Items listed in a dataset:
[Begin]

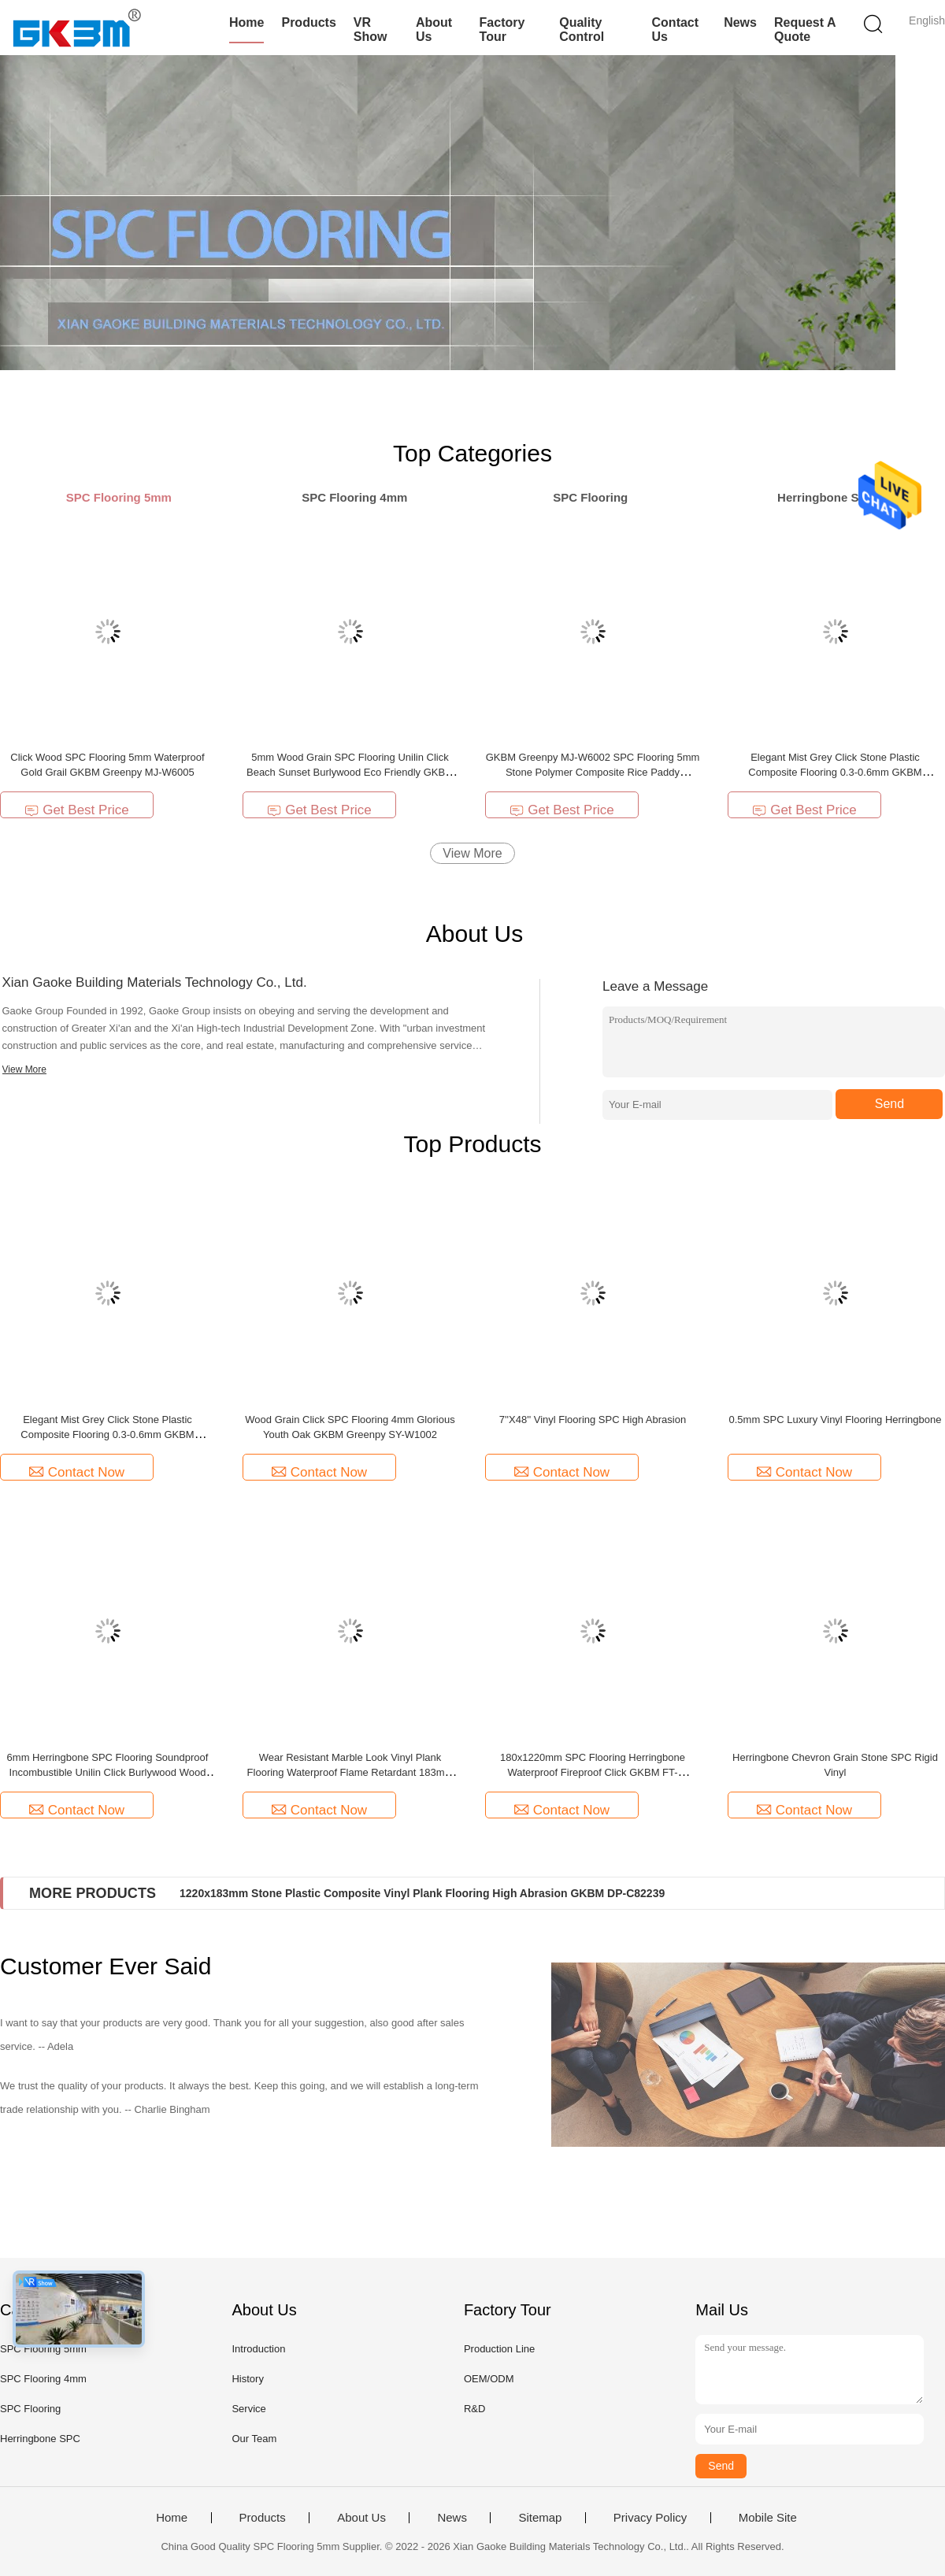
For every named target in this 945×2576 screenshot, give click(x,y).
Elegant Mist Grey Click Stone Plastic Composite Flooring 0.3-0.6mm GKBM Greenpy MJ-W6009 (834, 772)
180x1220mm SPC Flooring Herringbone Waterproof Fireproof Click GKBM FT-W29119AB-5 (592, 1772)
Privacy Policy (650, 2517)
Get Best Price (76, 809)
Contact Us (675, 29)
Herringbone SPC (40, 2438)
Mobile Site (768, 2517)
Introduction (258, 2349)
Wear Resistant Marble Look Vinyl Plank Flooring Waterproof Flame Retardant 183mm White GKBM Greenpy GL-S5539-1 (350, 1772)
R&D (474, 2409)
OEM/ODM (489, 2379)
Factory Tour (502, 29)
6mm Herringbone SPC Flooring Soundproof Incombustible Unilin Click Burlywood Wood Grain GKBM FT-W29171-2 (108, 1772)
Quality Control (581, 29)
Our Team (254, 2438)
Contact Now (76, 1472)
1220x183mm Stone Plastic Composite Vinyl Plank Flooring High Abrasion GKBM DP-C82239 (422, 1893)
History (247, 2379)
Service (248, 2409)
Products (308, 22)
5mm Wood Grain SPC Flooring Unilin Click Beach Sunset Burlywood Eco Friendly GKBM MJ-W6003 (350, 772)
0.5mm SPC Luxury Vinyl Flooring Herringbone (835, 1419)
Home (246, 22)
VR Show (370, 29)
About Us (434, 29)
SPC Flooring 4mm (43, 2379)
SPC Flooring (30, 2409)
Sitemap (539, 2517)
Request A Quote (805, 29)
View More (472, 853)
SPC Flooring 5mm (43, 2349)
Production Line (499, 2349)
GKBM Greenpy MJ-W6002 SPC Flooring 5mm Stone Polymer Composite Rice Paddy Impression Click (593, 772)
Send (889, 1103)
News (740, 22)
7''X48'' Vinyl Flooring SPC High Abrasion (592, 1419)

[End]

## [WHAT THE EXERCISE ASKS]
Put all of the entries above into a numbered list, with no blank lines. Leave the pictures out of your answer.

## [WRITTEN RESPONSE]
1. For every named target in this 945×2576 screenshot, give click(x,y).
2. Elegant Mist Grey Click Stone Plastic Composite Flooring 0.3-0.6mm GKBM Greenpy MJ-W6009 (834, 772)
3. 180x1220mm SPC Flooring Herringbone Waterproof Fireproof Click GKBM FT-W29119AB-5 (592, 1772)
4. Privacy Policy (650, 2517)
5. Get Best Price (76, 809)
6. Contact Us (675, 29)
7. Herringbone SPC (40, 2438)
8. Mobile Site (768, 2517)
9. Introduction (258, 2349)
10. Wear Resistant Marble Look Vinyl Plank Flooring Waterproof Flame Retardant 183mm White GKBM Greenpy GL-S5539-1 (350, 1772)
11. R&D (474, 2409)
12. OEM/ODM (489, 2379)
13. Factory Tour (502, 29)
14. 6mm Herringbone SPC Flooring Soundproof Incombustible Unilin Click Burlywood Wood Grain GKBM FT-W29171-2 (108, 1772)
15. Quality Control (581, 29)
16. Our Team (254, 2438)
17. Contact Now (76, 1472)
18. 1220x183mm Stone Plastic Composite Vinyl Plank Flooring High Abrasion GKBM DP-C82239 (422, 1893)
19. History (247, 2379)
20. Service (248, 2409)
21. Products (308, 22)
22. 5mm Wood Grain SPC Flooring Unilin Click Beach Sunset Burlywood Eco Friendly GKBM MJ-W6003 (350, 772)
23. 0.5mm SPC Luxury Vinyl Flooring Herringbone (835, 1419)
24. Home (246, 22)
25. VR Show (370, 29)
26. About Us (434, 29)
27. SPC Flooring 4mm (43, 2379)
28. SPC Flooring (30, 2409)
29. Sitemap (539, 2517)
30. Request A Quote (805, 29)
31. View More (472, 853)
32. SPC Flooring 5mm (43, 2349)
33. Production Line (499, 2349)
34. GKBM Greenpy MJ-W6002 SPC Flooring 5mm Stone Polymer Composite Rice Paddy Impression Click (593, 772)
35. Send (889, 1103)
36. News (740, 22)
37. 7''X48'' Vinyl Flooring SPC High Abrasion (592, 1419)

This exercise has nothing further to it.